### PÁGINA
No comprendía que mi mamá me soltara la frase “el
tiempo en oro” cada vez que me veía no haciendo nada. Y si me quejaba “es que
me aburro” sí le entendía su respuesta “pues no seas burro”.
En general, viéndola a ella siempre afanando, aprendí
día a día que, aún sin reloj en la muñeca, el tiempo podía estar lleno y qué
lento era, o vacío y se hacía larguísimo… Y que cuando estaba libre de
contenido, el simplemente pasar no me satisfacía en absoluto. Pero cuando había
estado entretenido, además de habérseme esfumado sin sentirlo, algo quedaba para mirarlo y sentirme satisfecho.
Por eso, desde pequeñito, aprendí a utilizar mi
tiempo, aunque fuera haciendo menudencias. Siempre encontraba algo que hacer,
valiera o no la pena. Mi abuelo, su padre, me tildaba de “trabajador”. Bien que
lo recuerdo.
Hay cosas que me gustan, y otras que no. Cosas en
las que gasto el tiempo, no lo mato, y cosas que, porque no me apetecen
absolutamente nada, voy dejando para mañana, o para desotro.
Una de estas cosas es contar dinero. Y he de hacerlo,
no me queda otra, no lo va a hacer Rosa, que ya tiene lo suyo con llevar las cuentas. Por ejemplo, las colectas.

### OBJETIVO DE LA TAREA
Copia de nuevo el texto desde las palabras "En general, viéndola" hasta después de "o para desotro.", y sustituye "abuelo" por "tío". Para resolverlo basta con el texto, sin recurrir a nada más.

### DATOS DE ORIGEN
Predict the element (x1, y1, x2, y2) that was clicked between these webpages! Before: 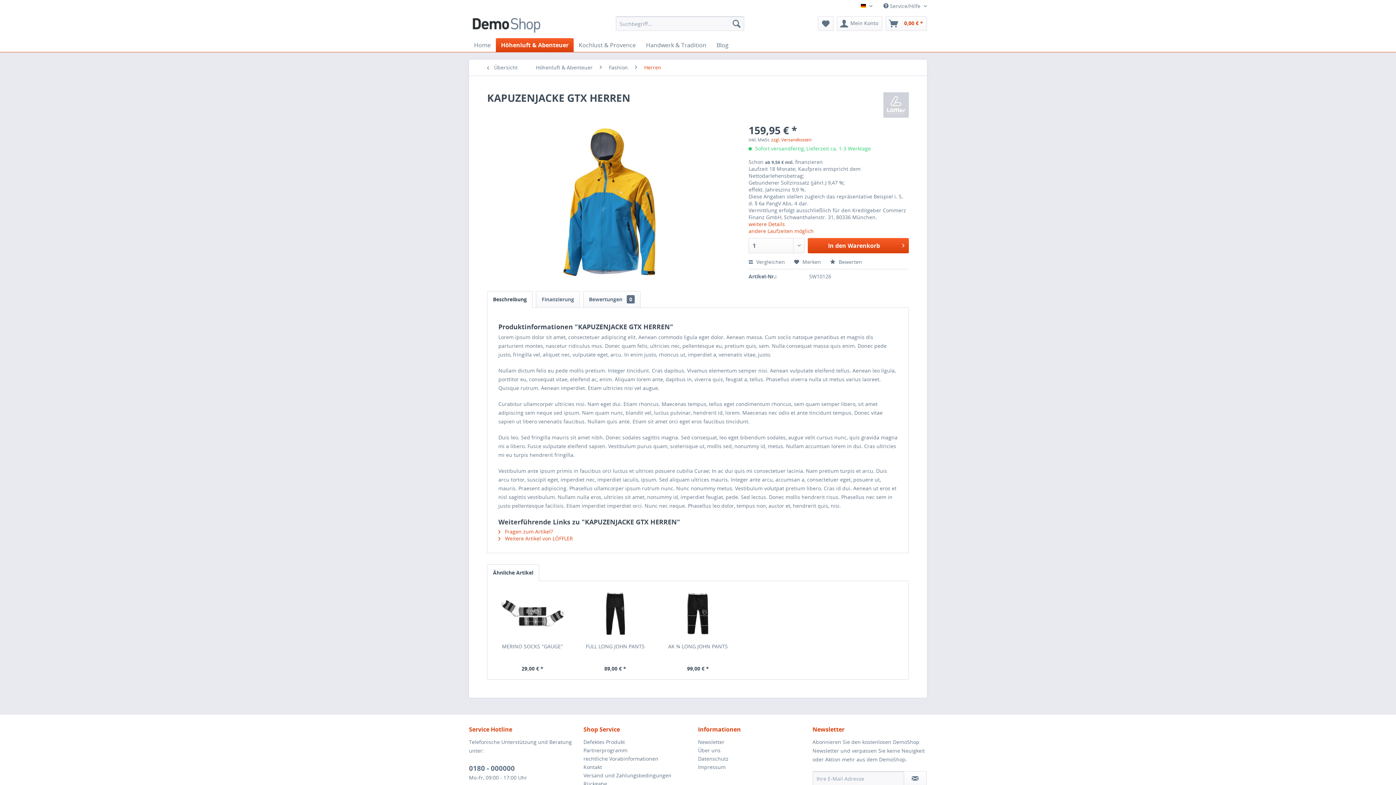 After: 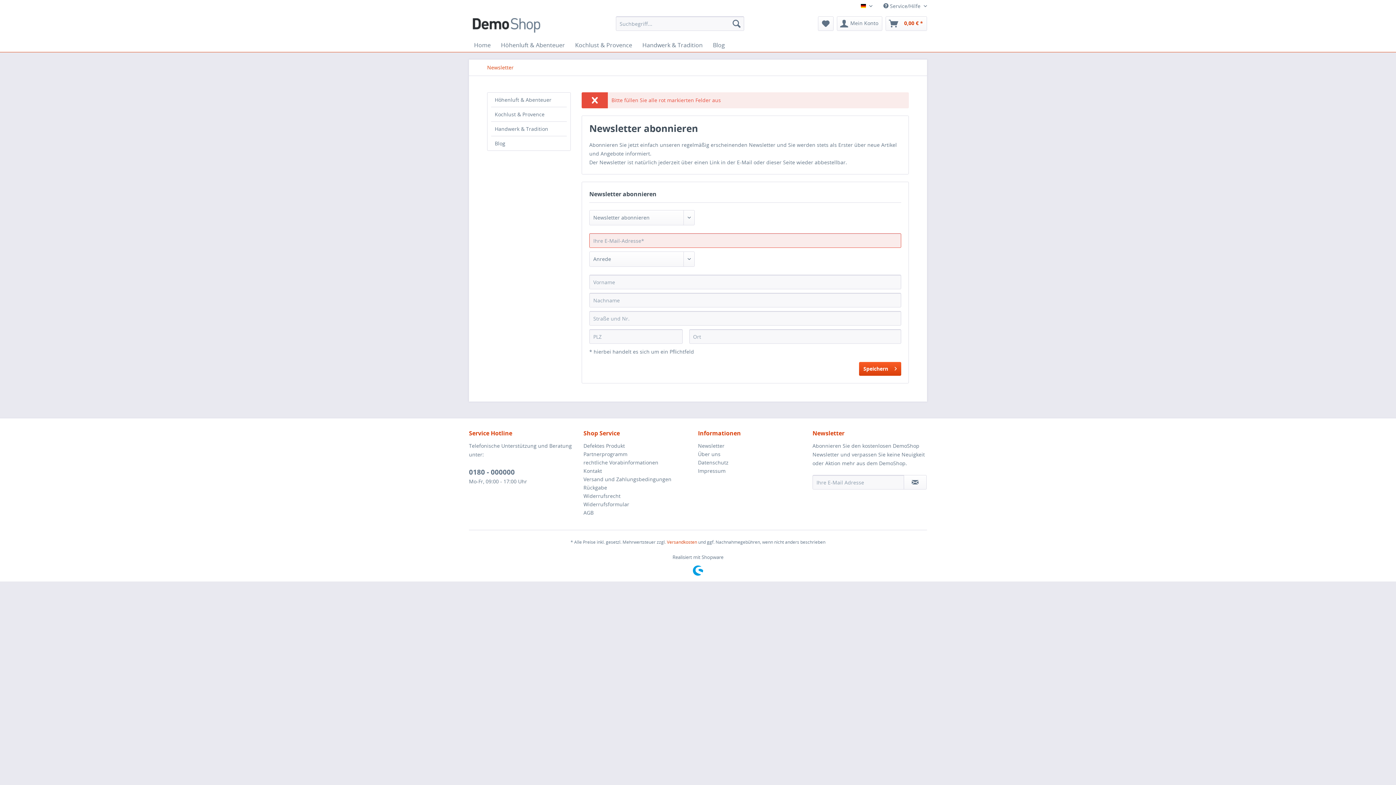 Action: bbox: (904, 771, 926, 786)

### RESPUESTA COMPLETA
En general, viéndola a ella siempre afanando, aprendí
día a día que, aún sin reloj en la muñeca, el tiempo podía estar lleno y qué
lento era, o vacío y se hacía larguísimo… Y que cuando estaba libre de
contenido, el simplemente pasar no me satisfacía en absoluto. Pero cuando había
estado entretenido, además de habérseme esfumado sin sentirlo, algo quedaba para mirarlo y sentirme satisfecho.
Por eso, desde pequeñito, aprendí a utilizar mi
tiempo, aunque fuera haciendo menudencias. Siempre encontraba algo que hacer,
valiera o no la pena. Mi tío, su padre, me tildaba de “trabajador”. Bien que
lo recuerdo.
Hay cosas que me gustan, y otras que no. Cosas en
las que gasto el tiempo, no lo mato, y cosas que, porque no me apetecen
absolutamente nada, voy dejando para mañana, o para desotro.